Rubin made her film debut in a supporting role in the romantic comedy film The Rewrite (2014) starring Hugh Grant and Marisa Tomei. She has since acted in minor roles in shows such as the Hulu comedy series Difficult People (2017), the Showtime drama series Billions (2018), and the Netflix comedy series The Chair (2021). Rubin made her Broadway debut in the 2019 revival of The Rose Tattoo starring opposite Tomei.

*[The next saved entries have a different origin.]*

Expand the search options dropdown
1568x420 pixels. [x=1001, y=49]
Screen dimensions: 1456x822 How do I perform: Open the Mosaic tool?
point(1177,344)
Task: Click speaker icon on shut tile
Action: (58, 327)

She had a recurring role as Pippa Sykes in the HBO Max update Gossip Girl from 2021 to 2023. She played Natalie Gibson in the Hulu limited series The Girl from Plainville (2022) starring Elle Fanning. In 2023, she acted in the coming-of-age surrealist comedy The Sweet East directed by Sean Price Williams. In 2024, she had a supporting role in the Anne Hathaway-led romantic comedy The Idea of You on Prime Video and played Vera in Sean Baker's film Anora starring Mikey Madison.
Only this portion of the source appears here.